## INSTRUCTIONS FOR THE TASK:
List each line of the data that holds the word "computer".

## DATA SUPPLIED:
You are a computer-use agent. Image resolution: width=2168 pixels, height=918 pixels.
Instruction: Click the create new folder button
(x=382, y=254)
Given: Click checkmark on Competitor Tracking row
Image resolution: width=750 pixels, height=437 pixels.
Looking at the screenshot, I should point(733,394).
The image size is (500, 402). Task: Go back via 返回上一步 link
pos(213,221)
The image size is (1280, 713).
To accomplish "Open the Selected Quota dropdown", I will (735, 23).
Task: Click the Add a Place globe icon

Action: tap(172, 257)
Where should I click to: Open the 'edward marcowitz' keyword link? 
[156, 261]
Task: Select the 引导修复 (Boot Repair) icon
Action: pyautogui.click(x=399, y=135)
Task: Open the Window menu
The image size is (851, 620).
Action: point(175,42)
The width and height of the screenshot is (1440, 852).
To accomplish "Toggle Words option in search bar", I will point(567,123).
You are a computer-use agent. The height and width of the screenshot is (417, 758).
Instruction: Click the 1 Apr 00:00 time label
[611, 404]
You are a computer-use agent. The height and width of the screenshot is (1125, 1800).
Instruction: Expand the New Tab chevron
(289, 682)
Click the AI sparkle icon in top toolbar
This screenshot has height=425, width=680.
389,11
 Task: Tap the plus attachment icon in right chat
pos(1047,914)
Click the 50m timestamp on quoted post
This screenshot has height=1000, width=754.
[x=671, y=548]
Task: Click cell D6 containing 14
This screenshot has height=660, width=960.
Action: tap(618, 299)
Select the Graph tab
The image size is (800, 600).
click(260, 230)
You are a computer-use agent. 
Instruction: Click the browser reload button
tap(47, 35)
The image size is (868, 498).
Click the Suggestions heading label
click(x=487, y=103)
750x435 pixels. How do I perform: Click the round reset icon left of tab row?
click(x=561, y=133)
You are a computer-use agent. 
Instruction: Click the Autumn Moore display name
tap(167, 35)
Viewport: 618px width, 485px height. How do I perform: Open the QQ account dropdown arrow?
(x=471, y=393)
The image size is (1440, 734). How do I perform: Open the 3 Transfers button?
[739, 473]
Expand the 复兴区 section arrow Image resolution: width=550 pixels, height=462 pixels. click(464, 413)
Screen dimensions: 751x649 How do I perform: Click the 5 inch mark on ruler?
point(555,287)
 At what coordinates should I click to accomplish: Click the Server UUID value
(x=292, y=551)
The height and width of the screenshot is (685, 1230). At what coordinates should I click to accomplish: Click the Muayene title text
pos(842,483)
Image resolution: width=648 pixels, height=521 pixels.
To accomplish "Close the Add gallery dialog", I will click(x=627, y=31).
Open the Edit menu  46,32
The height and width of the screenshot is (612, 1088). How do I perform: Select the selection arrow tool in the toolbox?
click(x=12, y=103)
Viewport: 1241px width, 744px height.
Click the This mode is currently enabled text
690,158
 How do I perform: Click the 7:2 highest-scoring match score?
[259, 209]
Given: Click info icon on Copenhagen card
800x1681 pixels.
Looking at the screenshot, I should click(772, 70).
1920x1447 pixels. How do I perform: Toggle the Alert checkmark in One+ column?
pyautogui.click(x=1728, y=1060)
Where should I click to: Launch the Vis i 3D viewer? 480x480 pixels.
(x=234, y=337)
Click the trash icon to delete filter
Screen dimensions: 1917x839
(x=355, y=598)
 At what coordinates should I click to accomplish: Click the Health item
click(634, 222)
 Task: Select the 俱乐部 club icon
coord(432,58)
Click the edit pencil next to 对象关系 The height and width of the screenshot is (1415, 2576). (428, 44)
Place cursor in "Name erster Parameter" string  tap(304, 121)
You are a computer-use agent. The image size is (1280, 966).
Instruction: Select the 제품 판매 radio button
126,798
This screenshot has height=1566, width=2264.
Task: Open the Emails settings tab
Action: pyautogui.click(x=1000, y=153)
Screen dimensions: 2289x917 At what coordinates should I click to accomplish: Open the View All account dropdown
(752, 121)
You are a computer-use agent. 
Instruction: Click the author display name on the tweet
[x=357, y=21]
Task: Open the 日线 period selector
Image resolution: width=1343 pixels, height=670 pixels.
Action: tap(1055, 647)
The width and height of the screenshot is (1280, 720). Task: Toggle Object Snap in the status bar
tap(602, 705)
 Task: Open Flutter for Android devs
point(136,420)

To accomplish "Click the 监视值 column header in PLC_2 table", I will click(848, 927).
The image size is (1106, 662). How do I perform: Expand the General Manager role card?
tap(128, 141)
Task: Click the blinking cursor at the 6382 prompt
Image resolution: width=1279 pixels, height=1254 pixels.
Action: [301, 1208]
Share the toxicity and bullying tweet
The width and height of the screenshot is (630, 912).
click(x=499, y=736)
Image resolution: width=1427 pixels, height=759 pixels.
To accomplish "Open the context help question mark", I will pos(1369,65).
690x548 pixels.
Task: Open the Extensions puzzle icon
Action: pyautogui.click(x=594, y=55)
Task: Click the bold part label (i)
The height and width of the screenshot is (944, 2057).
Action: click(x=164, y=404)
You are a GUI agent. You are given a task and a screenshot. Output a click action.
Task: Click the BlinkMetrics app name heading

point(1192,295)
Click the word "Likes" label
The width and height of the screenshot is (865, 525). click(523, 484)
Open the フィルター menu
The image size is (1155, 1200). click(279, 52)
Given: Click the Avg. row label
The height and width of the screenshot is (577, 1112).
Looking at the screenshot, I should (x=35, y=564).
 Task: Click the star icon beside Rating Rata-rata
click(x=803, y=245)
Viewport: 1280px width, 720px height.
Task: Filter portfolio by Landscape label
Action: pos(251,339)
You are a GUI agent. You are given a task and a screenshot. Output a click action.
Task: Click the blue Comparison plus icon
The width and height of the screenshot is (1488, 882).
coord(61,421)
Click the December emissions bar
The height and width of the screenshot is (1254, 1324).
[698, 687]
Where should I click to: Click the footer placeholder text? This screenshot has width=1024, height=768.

## YOUR SOLUTION:
You are a computer-use agent. Image resolution: width=2168 pixels, height=918 pixels.
You are a computer-use agent. The height and width of the screenshot is (417, 758).
You are a computer-use agent. The height and width of the screenshot is (1125, 1800).
You are a computer-use agent. 
You are a computer-use agent. 
You are a computer-use agent. The image size is (1280, 966).
You are a computer-use agent. 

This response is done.